Action item => Please copy out each line of the entries in which "литература" appears.

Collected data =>
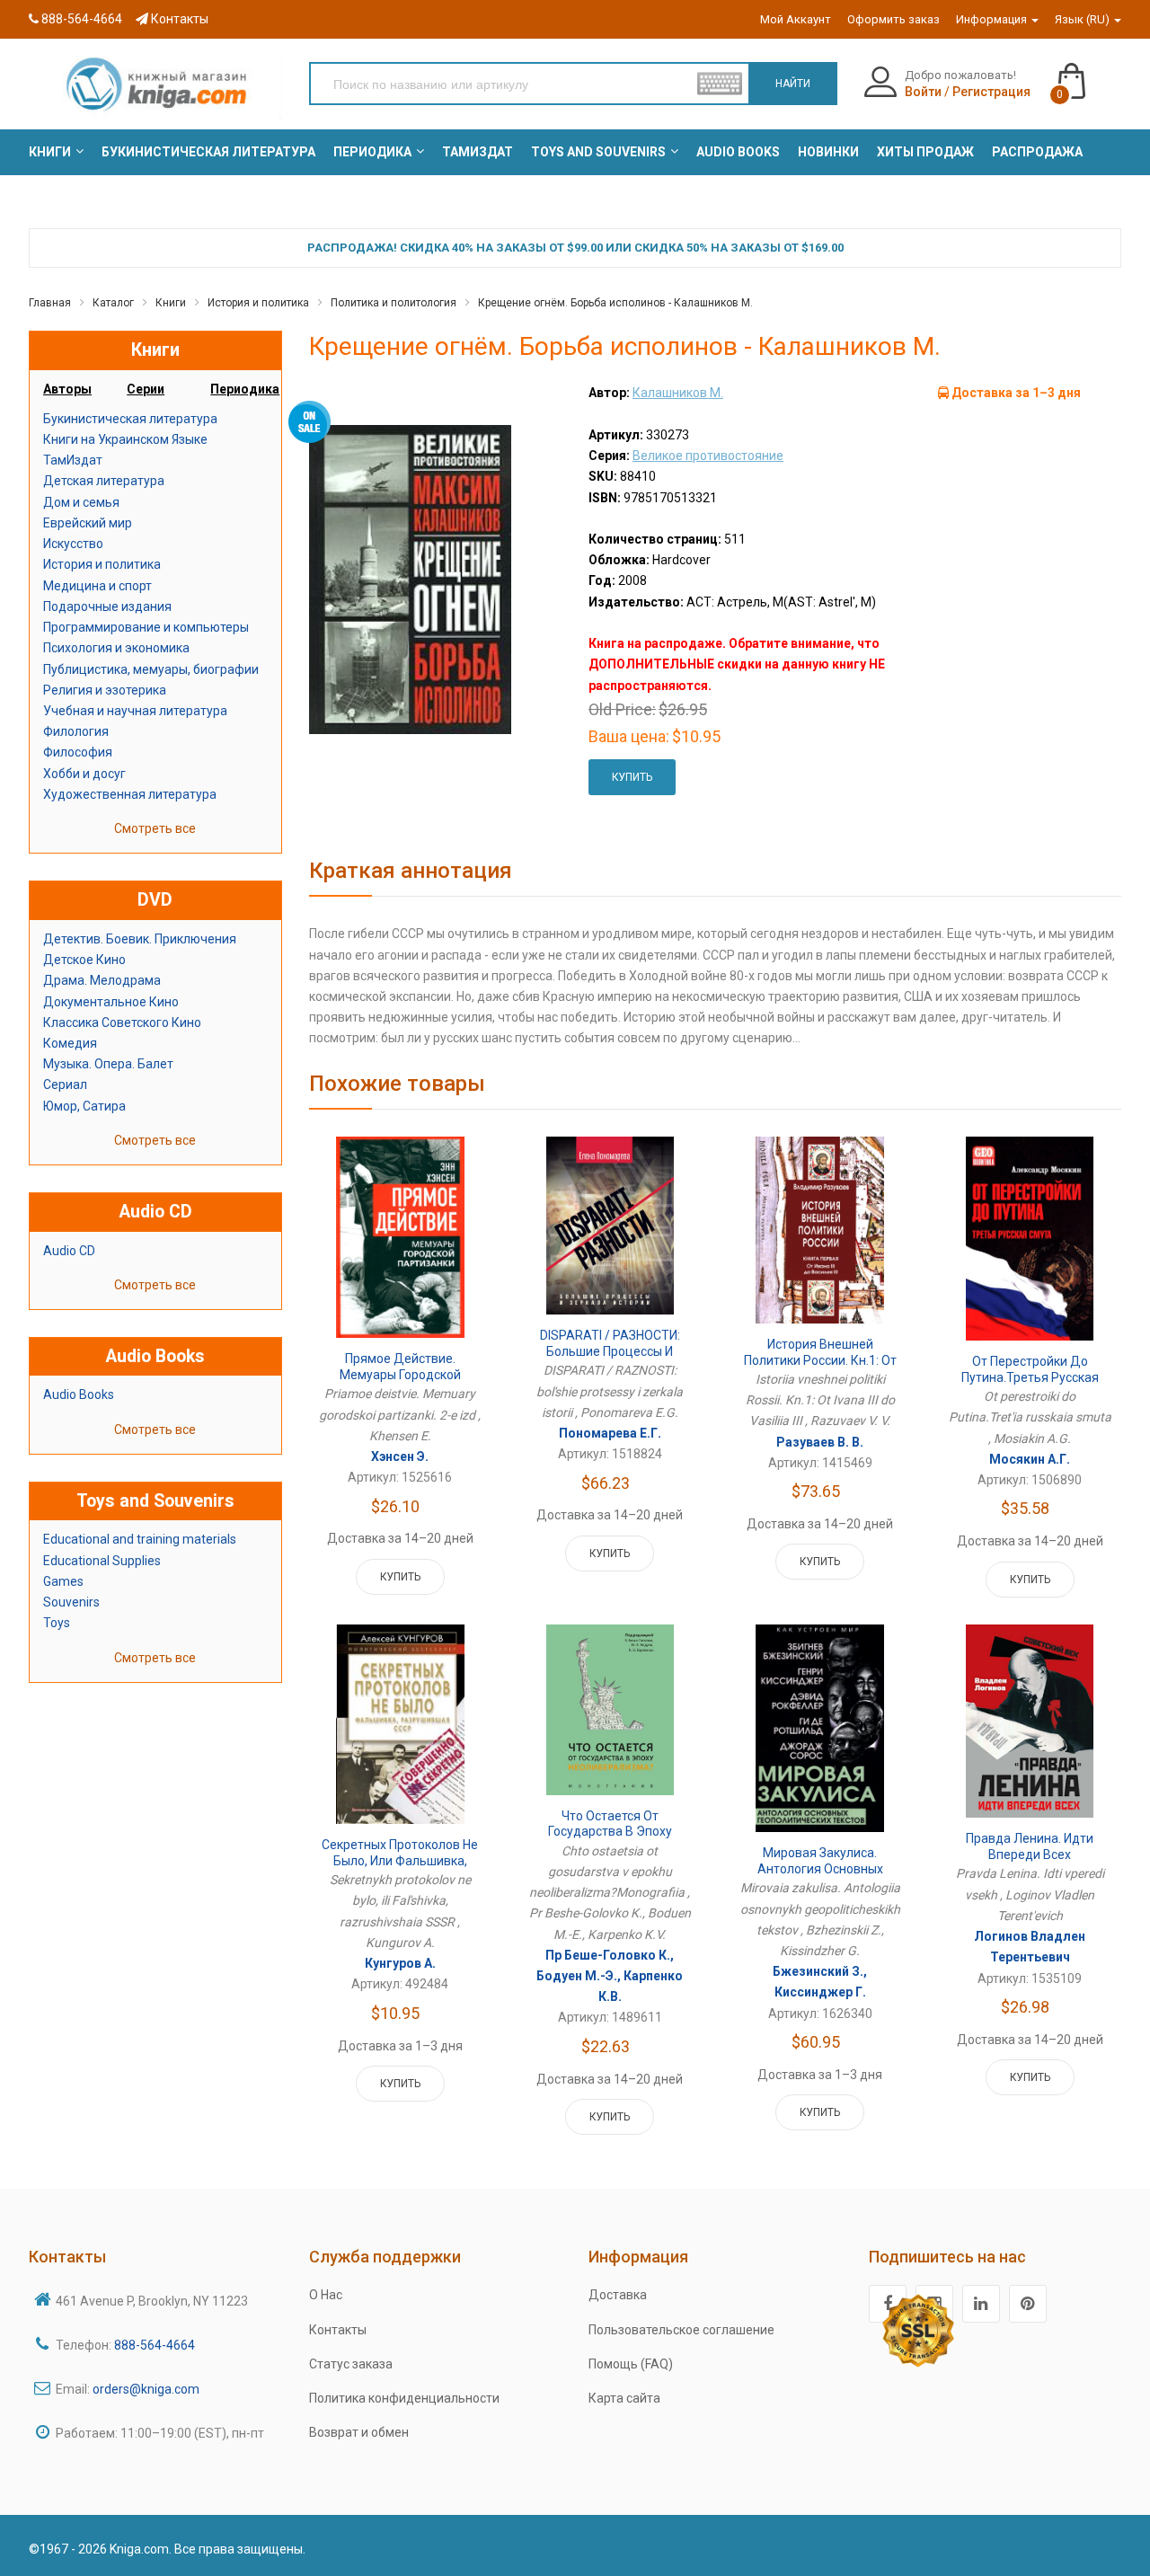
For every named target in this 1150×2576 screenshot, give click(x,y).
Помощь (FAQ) (630, 2364)
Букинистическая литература (130, 419)
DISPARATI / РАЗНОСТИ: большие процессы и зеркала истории (610, 1351)
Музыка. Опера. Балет (108, 1064)
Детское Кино (84, 959)
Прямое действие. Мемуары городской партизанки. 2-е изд (400, 1374)
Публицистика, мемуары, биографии (151, 669)
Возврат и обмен (359, 2432)
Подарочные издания (107, 606)
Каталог (113, 303)
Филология (76, 731)
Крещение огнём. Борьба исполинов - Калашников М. (615, 303)
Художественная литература (130, 794)
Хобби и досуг (84, 773)
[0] (1089, 73)
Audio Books (78, 1394)
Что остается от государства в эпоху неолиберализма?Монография (610, 1840)
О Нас (325, 2295)
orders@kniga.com (146, 2389)
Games (63, 1581)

Task output =>
Букинистическая литература (130, 419)
Художественная литература (130, 794)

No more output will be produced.